Он долго бродил по двору и по улице возле дома, сидел на завалинке, недоумевая и в то же время все более тревожась: куда же подевался постоялец?
Тихо подошел Денисов.
— Где ты был? — строго спросил Васильев.
— А что?
— Где ты был, обезьяна безмозглая?
— А ты что обзываешься?
— Не ори!
— Ну, что ты обзываешься, сволочуга?! Я вот те покажу обезьяну.
— Тихо! Где ты все же был?
— Ходил. А что по улице походить нельзя?
— Тебе нельзя. Здесь каждый человек на примете. Здесь тебе не город. Опасно. Понимаешь? Ведь я уже предупреждал тебя.

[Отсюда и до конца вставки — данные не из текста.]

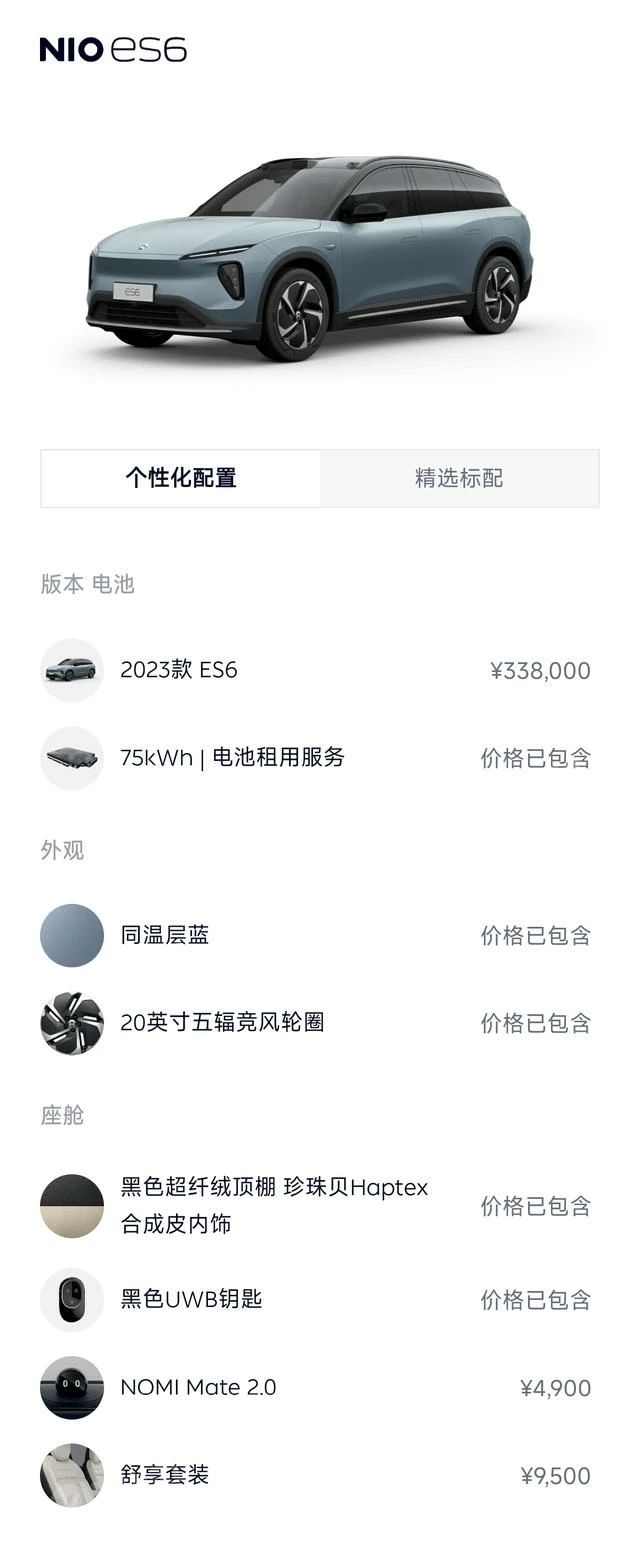Image resolution: width=640 pixels, height=1563 pixels.
Task: Click the 黑色UWB钥匙 key icon
Action: [72, 1300]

— Зачем угрожать? Не надо угрожать… У тебя есть вино?
— Нету.
В доме Денисов снова попросил:
— Налей стаканчик.
— Я же сказал, что нету. Нету и не будет.
— Не будет?
— Да, не будет.
Какие у него наглые глаза. Наглые и ледяные. Противно смотреть в них.
— Дам, но только завтра.
Все в этом человеке было противно Ивану Михайловичу: пошлые слова, толстый, будто приставленный к его харе нос, губы-ножи и разорванное сверху ухо. Его грязная рубаха в крупную ярко-синюю клетку тоже кажется Васильеву пошлой и злой.
«Боже, что мне делать?»
Когда они раздевались возле теплой русской печи, Васильев ясно почувствовал запах его тела, острый и неприятный. И это не потому, что пришелец был слишком уж неопрятен — ведь вчера и сегодня утром и днем не было никакого запаха, а просто в пору сильных треволнений у Ивана Михайловича почему-то страшно обострялось обоняние. Он стыдился такого обоняния, оно казалось ему возвратом к далеким предкам, рыскавшим в звериных шкурах по первобытным лесам, и когда начинал вдруг остро чувствовать тошнотворный запах кухни, бензина, машин и более слабые — от людей, у него начисто портилось настроение. Васильев никому никогда не говорил об этом, скрывал, так же, как скрывал необычную свою способность шевелить ушами.